Correspondence: Richard Stillman, Centre for Ecology and Hydrology Dorset, Winfrith Technology Centre, Winfrith Newburgh, Dorchester, Dorset DT2 8ZD, UK (e-mail


  • 1The debate over the interaction between shellfishing and shorebirds is long-running. Behaviour-based models predict how animal populations are influenced by environmental change from the behavioural responses of individual animals to this change. These models are a potential tool for addressing shellfishery problems, but to be of value they must produce reliable predictions using data that are readily available or can be collected relatively quickly.
  • 2We parameterized a behaviour-based model for the oystercatcher population of the Wash, UK, for 1990–99 using data from shellfishery (mussels and cockles), shorebird and climate monitoring schemes. During the 1990s the overwinter mortality rates of Wash oystercatchers varied widely. The model correctly identified the years in which the observed overwinter mortality was either low (1–2%) or high (10–26%) from annual variation in the food supply, oystercatcher population size and temperature.

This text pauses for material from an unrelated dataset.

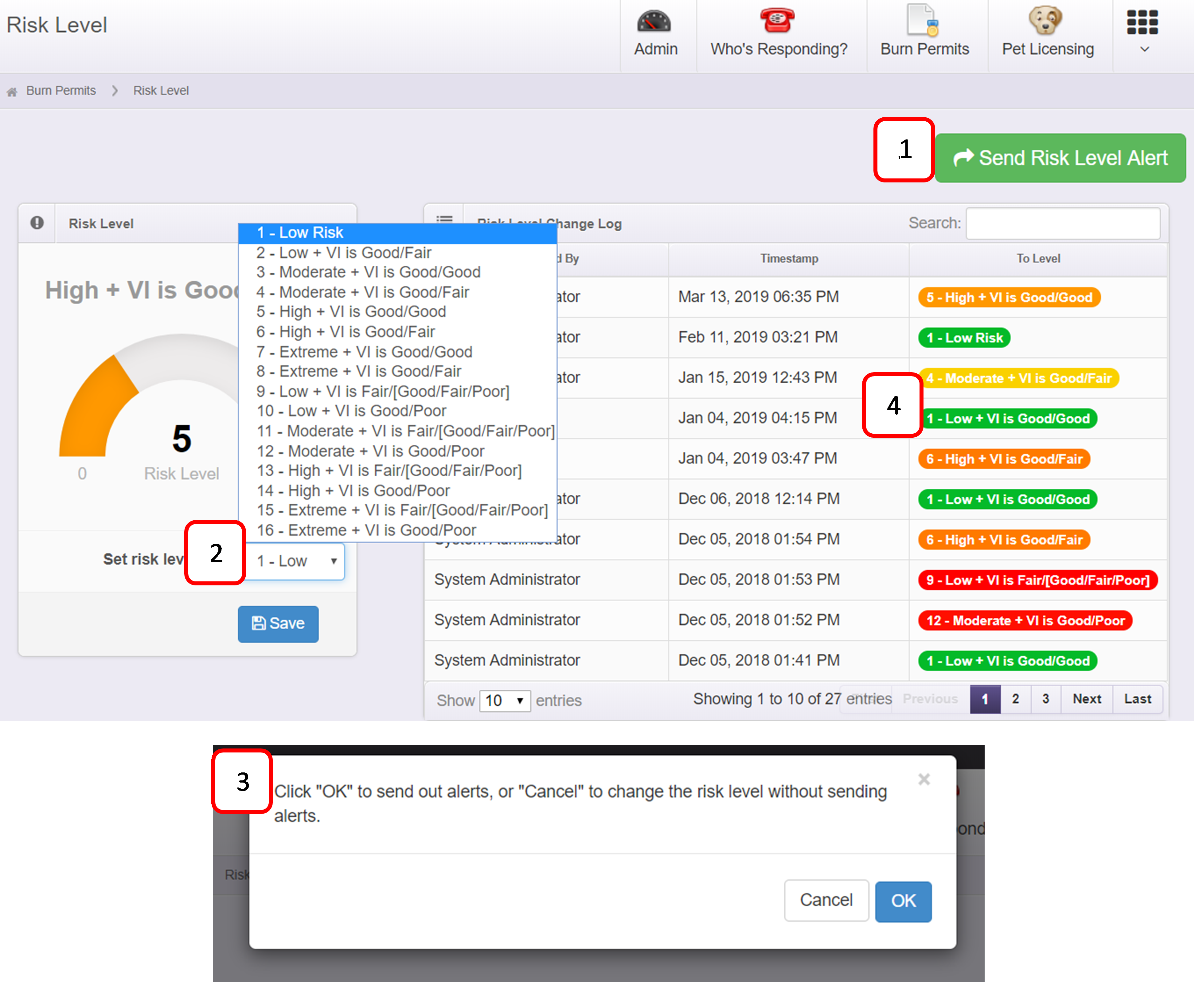Close the alert confirmation dialog
The image size is (1195, 1008).
tap(924, 779)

  • 3Many oystercatchers were observed and predicted to die when only a fraction of the available food was consumed. Within the model at least, this was because interference competition excluded the least dominant birds from part of the food supply and the least efficient foragers died before the food supply was fully depleted. A simplified model, which excluded interference and individual variation, incorrectly predicted that all birds survived in all years. Models that exclude these two components of behaviour will tend to underestimate the effect of mussel and cockle food shortage on oystercatchers. Shellfishery management based on such predictions may cause high oystercatcher mortality rates even though enough food would appear to be reserved for the birds.
  • 4Synthesis and applications. This study shows how a behaviour-based model can be parameterized and predict annual variation in oystercatcher mortality using data routinely collected from the Wash. The principle on which the model is based, that animals behave in order to maximize their chances of survival and reproduction, applies to any system, and the shellfishery, bird and climate data used to parameterize the model are widely available. The model can be used to advise how to manage shellfisheries, by predicting the proportion of the stock that needs to remain unfished in order to maintain low oystercatcher mortality rates.